══ Fragmento proporcionado ══

Un día de otoño de 1903, el astrónomo norteamericano William H. Wright llegaba al puerto de Valparaíso. Había cruzado los océanos con un enorme telescopio y todas sus piezas, un espectrógrafo, múltiples espejos incluso el domo que recubriría esta tecnología de vanguardia de la época. Buscaban replicar el Lick Observatory, ubicado en California y así indagar los astros que no eran visibles desde sus latitudes. El distante Chile sería su hogar en los próximos años.

═══

Lista de tareas:
1 > Reproduce palabra por palabra la parte del texto sobre William H. Wright en Chile que comienza con las palabras que contienen "Un día de otoño" y termina con "los próximos años.".
2 > Reanuda el texto sobre William H. Wright en Chile a partir de su última oración.

══ Entradas proporcionadas ══

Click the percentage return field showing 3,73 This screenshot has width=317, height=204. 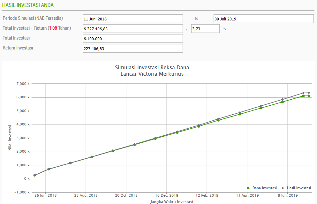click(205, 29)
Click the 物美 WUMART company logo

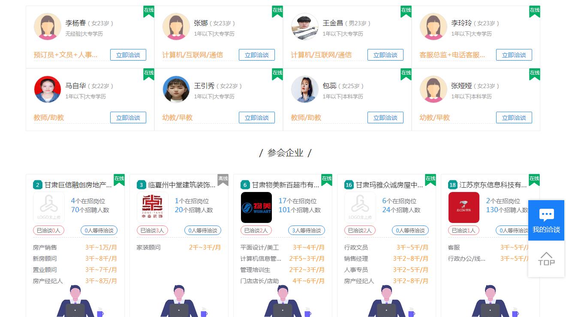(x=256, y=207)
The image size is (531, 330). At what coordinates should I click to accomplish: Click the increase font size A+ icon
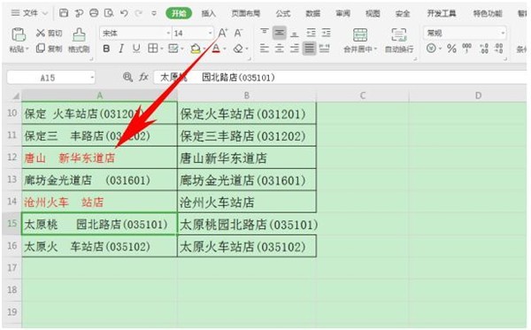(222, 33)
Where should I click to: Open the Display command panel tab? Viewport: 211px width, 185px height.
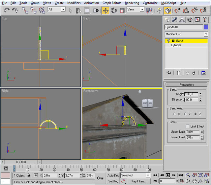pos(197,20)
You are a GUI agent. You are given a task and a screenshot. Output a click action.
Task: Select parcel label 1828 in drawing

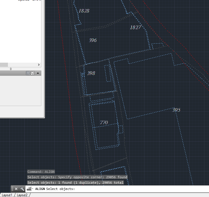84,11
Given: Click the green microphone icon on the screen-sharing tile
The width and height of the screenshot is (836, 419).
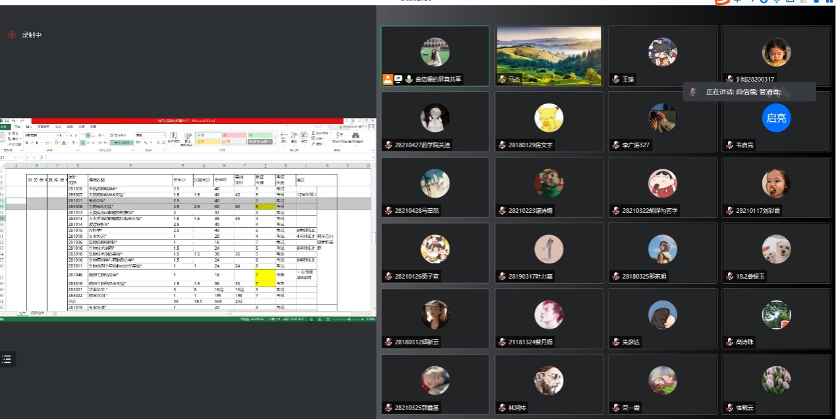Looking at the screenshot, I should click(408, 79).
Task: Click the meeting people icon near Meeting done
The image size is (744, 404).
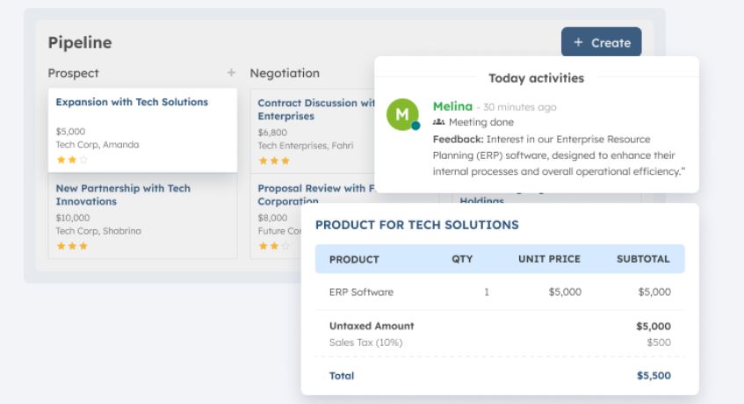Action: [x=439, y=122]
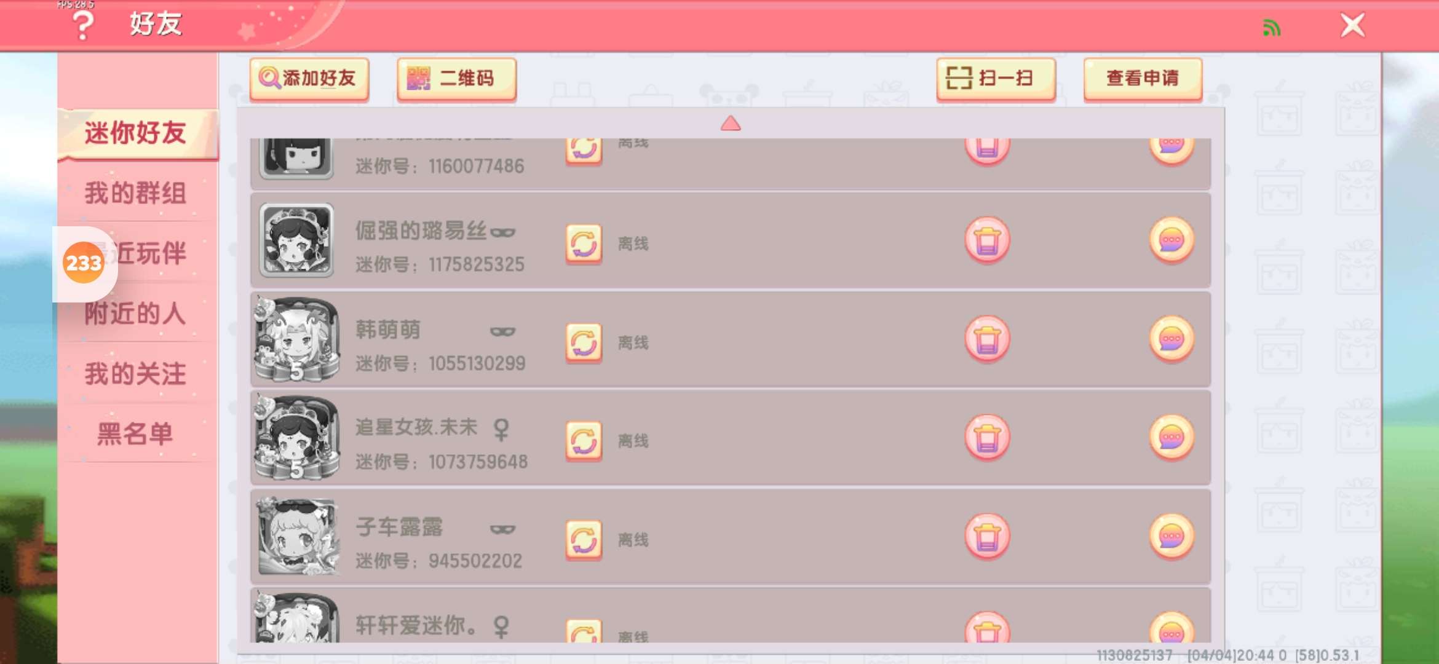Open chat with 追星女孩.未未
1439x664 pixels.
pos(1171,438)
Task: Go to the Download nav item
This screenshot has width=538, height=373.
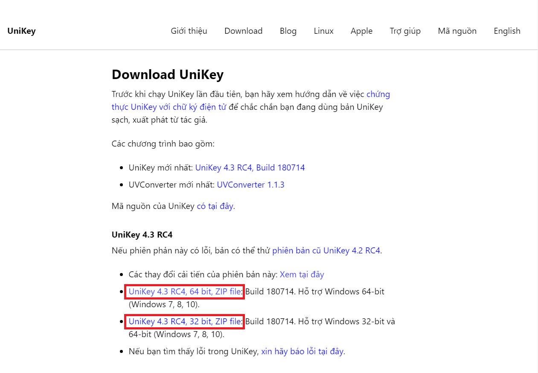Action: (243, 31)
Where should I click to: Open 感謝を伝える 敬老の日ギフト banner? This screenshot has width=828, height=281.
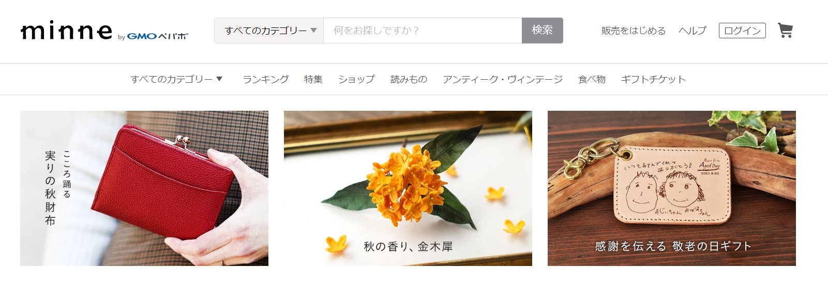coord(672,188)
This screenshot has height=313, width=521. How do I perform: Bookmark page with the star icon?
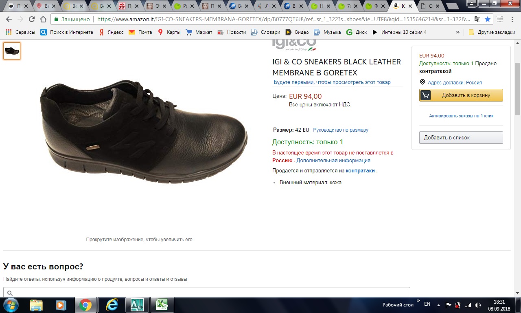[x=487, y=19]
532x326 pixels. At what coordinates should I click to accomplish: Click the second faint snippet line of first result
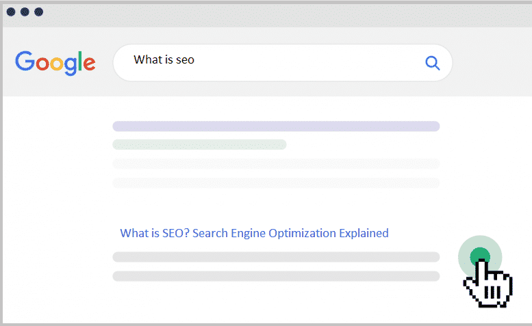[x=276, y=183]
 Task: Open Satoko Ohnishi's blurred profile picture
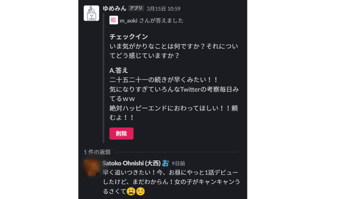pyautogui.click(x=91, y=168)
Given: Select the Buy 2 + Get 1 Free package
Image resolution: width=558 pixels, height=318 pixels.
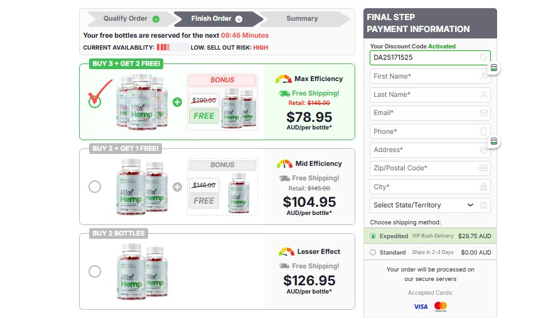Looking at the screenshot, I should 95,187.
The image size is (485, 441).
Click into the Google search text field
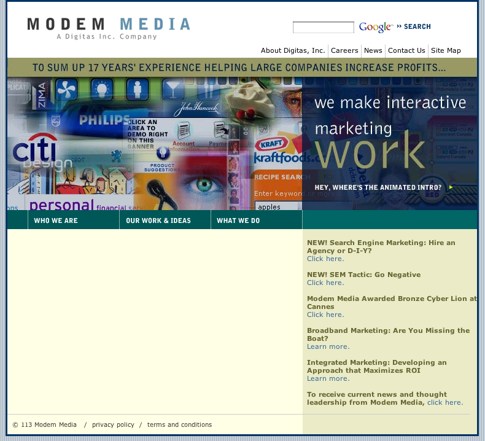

═══

Respuestas:
1 >
Un día de otoño de 1903, el astrónomo norteamericano William H. Wright llegaba al puerto de Valparaíso. Había cruzado los océanos con un enorme telescopio y todas sus piezas, un espectrógrafo, múltiples espejos incluso el domo que recubriría esta tecnología de vanguardia de la época. Buscaban replicar el Lick Observatory, ubicado en California y así indagar los astros que no eran visibles desde sus latitudes. El distante Chile sería su hogar en los próximos años.

2 >
Difícil le resultaba imaginar que la astronomía llegaría a ser, un siglo más tarde, una actividad de fundamental importancia en el pequeño país del fin del mundo. Menos, que su propio trabajo sería una pieza clave en el
desarrollo científico de los chilenos. Se iniciaba así la construcción de un pequeño observatorio en Santiago, en lo alto del cerro San Cristóbal. Más de cien años después, en 2010, el Observatorio Manuel Foster, como se llamaba entonces, adquiría la categoría de monumento histórico y consolidaba su carácter patrimonial en un país que se había levantado como un polo astronómico mundial. Los detalles que alinean la historia que destina a Chile a estos astrónomos pioneros podría formar parte de
la mejor novela de aventuras. En ese mismo registro de amenidad la autora nos presenta esta sólida investigación histórica que ilumina los orígenes de nuestra astronomía.